Arrange all of the entries below into a numbered list, leaving out any blank lines.
-- begin Records shown --
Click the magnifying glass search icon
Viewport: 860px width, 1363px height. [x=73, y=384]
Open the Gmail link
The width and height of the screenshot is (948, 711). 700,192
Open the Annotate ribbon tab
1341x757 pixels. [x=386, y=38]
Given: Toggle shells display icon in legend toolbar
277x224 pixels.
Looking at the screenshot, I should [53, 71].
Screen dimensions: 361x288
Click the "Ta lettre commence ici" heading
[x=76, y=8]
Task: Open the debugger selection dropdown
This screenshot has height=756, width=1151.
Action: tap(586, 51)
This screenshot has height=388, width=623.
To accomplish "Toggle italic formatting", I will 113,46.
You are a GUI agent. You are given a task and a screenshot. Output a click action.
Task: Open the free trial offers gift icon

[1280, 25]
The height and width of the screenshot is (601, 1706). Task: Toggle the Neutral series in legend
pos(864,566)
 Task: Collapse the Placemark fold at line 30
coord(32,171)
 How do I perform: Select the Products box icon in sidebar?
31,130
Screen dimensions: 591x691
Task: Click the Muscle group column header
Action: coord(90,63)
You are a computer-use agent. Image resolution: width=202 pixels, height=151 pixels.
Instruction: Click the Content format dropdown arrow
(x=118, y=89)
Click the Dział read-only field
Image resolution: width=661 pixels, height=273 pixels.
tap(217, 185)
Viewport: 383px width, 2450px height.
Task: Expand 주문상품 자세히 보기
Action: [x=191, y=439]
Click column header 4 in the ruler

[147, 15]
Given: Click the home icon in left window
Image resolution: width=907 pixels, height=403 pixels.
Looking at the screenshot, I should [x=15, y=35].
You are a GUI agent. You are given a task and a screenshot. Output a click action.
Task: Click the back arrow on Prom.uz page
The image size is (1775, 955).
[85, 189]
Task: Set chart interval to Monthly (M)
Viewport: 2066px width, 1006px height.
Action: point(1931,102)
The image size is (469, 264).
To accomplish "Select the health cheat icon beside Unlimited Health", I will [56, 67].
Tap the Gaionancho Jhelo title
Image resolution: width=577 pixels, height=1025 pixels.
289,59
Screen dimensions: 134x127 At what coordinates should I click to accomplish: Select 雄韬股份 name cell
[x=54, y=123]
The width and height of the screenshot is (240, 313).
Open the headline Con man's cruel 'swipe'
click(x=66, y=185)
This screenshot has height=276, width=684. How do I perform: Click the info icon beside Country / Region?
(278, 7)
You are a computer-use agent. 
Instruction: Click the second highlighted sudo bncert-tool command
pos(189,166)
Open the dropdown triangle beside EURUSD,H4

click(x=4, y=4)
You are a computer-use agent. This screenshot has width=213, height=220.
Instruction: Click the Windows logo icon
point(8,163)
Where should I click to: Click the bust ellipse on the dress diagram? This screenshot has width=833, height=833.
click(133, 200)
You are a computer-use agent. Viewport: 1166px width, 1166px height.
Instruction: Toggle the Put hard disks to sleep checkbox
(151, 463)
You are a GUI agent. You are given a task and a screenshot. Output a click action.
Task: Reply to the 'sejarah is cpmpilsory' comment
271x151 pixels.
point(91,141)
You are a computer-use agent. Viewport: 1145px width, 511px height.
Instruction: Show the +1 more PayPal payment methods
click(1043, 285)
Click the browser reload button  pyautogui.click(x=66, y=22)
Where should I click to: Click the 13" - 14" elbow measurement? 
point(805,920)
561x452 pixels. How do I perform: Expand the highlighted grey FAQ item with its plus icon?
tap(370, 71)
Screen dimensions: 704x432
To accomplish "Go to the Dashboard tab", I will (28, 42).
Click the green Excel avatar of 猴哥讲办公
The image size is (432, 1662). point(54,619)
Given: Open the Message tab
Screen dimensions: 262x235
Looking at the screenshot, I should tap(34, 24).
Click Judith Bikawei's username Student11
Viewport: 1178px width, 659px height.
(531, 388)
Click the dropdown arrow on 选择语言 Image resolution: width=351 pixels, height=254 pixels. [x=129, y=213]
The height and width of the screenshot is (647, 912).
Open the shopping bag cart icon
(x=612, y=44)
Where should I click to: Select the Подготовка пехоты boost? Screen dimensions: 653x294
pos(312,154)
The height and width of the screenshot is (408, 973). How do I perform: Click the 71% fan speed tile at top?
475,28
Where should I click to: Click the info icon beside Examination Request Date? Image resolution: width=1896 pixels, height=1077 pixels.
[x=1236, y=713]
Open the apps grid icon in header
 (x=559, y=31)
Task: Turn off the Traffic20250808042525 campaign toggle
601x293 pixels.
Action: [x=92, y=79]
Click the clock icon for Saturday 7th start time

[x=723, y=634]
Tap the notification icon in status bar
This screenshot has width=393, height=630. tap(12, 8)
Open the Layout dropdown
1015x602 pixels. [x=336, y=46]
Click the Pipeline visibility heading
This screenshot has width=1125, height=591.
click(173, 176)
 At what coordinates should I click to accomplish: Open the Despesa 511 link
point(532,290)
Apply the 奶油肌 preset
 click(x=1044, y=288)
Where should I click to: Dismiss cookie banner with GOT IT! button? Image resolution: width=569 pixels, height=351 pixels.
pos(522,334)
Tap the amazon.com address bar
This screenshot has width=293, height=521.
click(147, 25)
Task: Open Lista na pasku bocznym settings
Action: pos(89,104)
-- end Records shown --
**Result**.
1. Click the magnifying glass search icon
2. Viewport: 860px width, 1363px height. [x=73, y=384]
3. Open the Gmail link
4. The width and height of the screenshot is (948, 711). 700,192
5. Open the Annotate ribbon tab
6. 1341x757 pixels. [x=386, y=38]
7. Given: Toggle shells display icon in legend toolbar
8. 277x224 pixels.
9. Looking at the screenshot, I should [53, 71].
10. Screen dimensions: 361x288
11. Click the "Ta lettre commence ici" heading
12. [x=76, y=8]
13. Task: Open the debugger selection dropdown
14. This screenshot has height=756, width=1151.
15. Action: tap(586, 51)
16. This screenshot has height=388, width=623.
17. To accomplish "Toggle italic formatting", I will 113,46.
18. You are a GUI agent. You are given a task and a screenshot. Output a click action.
19. Task: Open the free trial offers gift icon
20. [1280, 25]
21. The height and width of the screenshot is (601, 1706). Task: Toggle the Neutral series in legend
22. pos(864,566)
23.  Task: Collapse the Placemark fold at line 30
24. coord(32,171)
25.  How do I perform: Select the Products box icon in sidebar?
26. 31,130
27. Screen dimensions: 591x691
28. Task: Click the Muscle group column header
29. Action: coord(90,63)
30. You are a computer-use agent. Image resolution: width=202 pixels, height=151 pixels.
31. Instruction: Click the Content format dropdown arrow
32. (x=118, y=89)
33. Click the Dział read-only field
34. Image resolution: width=661 pixels, height=273 pixels.
35. tap(217, 185)
36. Viewport: 383px width, 2450px height.
37. Task: Expand 주문상품 자세히 보기
38. Action: [x=191, y=439]
39. Click column header 4 in the ruler
40. [147, 15]
41. Given: Click the home icon in left window
42. Image resolution: width=907 pixels, height=403 pixels.
43. Looking at the screenshot, I should [x=15, y=35].
44. You are a GUI agent. You are given a task and a screenshot. Output a click action.
45. Task: Click the back arrow on Prom.uz page
46. The image size is (1775, 955).
47. [85, 189]
48. Task: Set chart interval to Monthly (M)
49. Viewport: 2066px width, 1006px height.
50. Action: point(1931,102)
51. The image size is (469, 264).
52. To accomplish "Select the health cheat icon beside Unlimited Health", I will [56, 67].
53. Tap the Gaionancho Jhelo title
54. Image resolution: width=577 pixels, height=1025 pixels.
55. 289,59
56. Screen dimensions: 134x127 At what coordinates should I click to accomplish: Select 雄韬股份 name cell
57. [x=54, y=123]
58. The width and height of the screenshot is (240, 313).
59. Open the headline Con man's cruel 'swipe'
60. click(x=66, y=185)
61. This screenshot has height=276, width=684. How do I perform: Click the info icon beside Country / Region?
62. (278, 7)
63. You are a computer-use agent. 
64. Instruction: Click the second highlighted sudo bncert-tool command
65. pos(189,166)
66. Open the dropdown triangle beside EURUSD,H4
67. click(x=4, y=4)
68. You are a computer-use agent. This screenshot has width=213, height=220.
69. Instruction: Click the Windows logo icon
70. point(8,163)
71. Where should I click to: Click the bust ellipse on the dress diagram? This screenshot has width=833, height=833.
72. click(133, 200)
73. You are a computer-use agent. Viewport: 1166px width, 1166px height.
74. Instruction: Toggle the Put hard disks to sleep checkbox
75. (151, 463)
76. You are a GUI agent. You are given a task and a screenshot. Output a click action.
77. Task: Reply to the 'sejarah is cpmpilsory' comment
78. 271x151 pixels.
79. point(91,141)
80. You are a computer-use agent. Viewport: 1145px width, 511px height.
81. Instruction: Show the +1 more PayPal payment methods
82. click(1043, 285)
83. Click the browser reload button  pyautogui.click(x=66, y=22)
84. Where should I click to: Click the 13" - 14" elbow measurement? 
85. point(805,920)
86. 561x452 pixels. How do I perform: Expand the highlighted grey FAQ item with its plus icon?
87. tap(370, 71)
88. Screen dimensions: 704x432
89. To accomplish "Go to the Dashboard tab", I will (28, 42).
90. Click the green Excel avatar of 猴哥讲办公
91. The image size is (432, 1662). point(54,619)
92. Given: Open the Message tab
93. Screen dimensions: 262x235
94. Looking at the screenshot, I should tap(34, 24).
95. Click Judith Bikawei's username Student11
96. Viewport: 1178px width, 659px height.
97. (531, 388)
98. Click the dropdown arrow on 选择语言 Image resolution: width=351 pixels, height=254 pixels. [x=129, y=213]
99. The height and width of the screenshot is (647, 912).
100. Open the shopping bag cart icon
101. (x=612, y=44)
102. Where should I click to: Select the Подготовка пехоты boost? Screen dimensions: 653x294
103. pos(312,154)
104. The height and width of the screenshot is (408, 973). How do I perform: Click the 71% fan speed tile at top?
105. 475,28
106. Where should I click to: Click the info icon beside Examination Request Date? Image resolution: width=1896 pixels, height=1077 pixels.
107. [x=1236, y=713]
108. Open the apps grid icon in header
109.  (x=559, y=31)
110. Task: Turn off the Traffic20250808042525 campaign toggle
111. 601x293 pixels.
112. Action: [x=92, y=79]
113. Click the clock icon for Saturday 7th start time
114. [x=723, y=634]
115. Tap the notification icon in status bar
116. This screenshot has width=393, height=630. tap(12, 8)
117. Open the Layout dropdown
118. 1015x602 pixels. [x=336, y=46]
119. Click the Pipeline visibility heading
120. This screenshot has width=1125, height=591.
121. click(173, 176)
122.  At what coordinates should I click to accomplish: Open the Despesa 511 link
123. point(532,290)
124. Apply the 奶油肌 preset
125.  click(x=1044, y=288)
126. Where should I click to: Dismiss cookie banner with GOT IT! button? Image resolution: width=569 pixels, height=351 pixels.
127. pos(522,334)
128. Tap the amazon.com address bar
129. This screenshot has width=293, height=521.
130. click(147, 25)
131. Task: Open Lista na pasku bocznym settings
132. Action: pos(89,104)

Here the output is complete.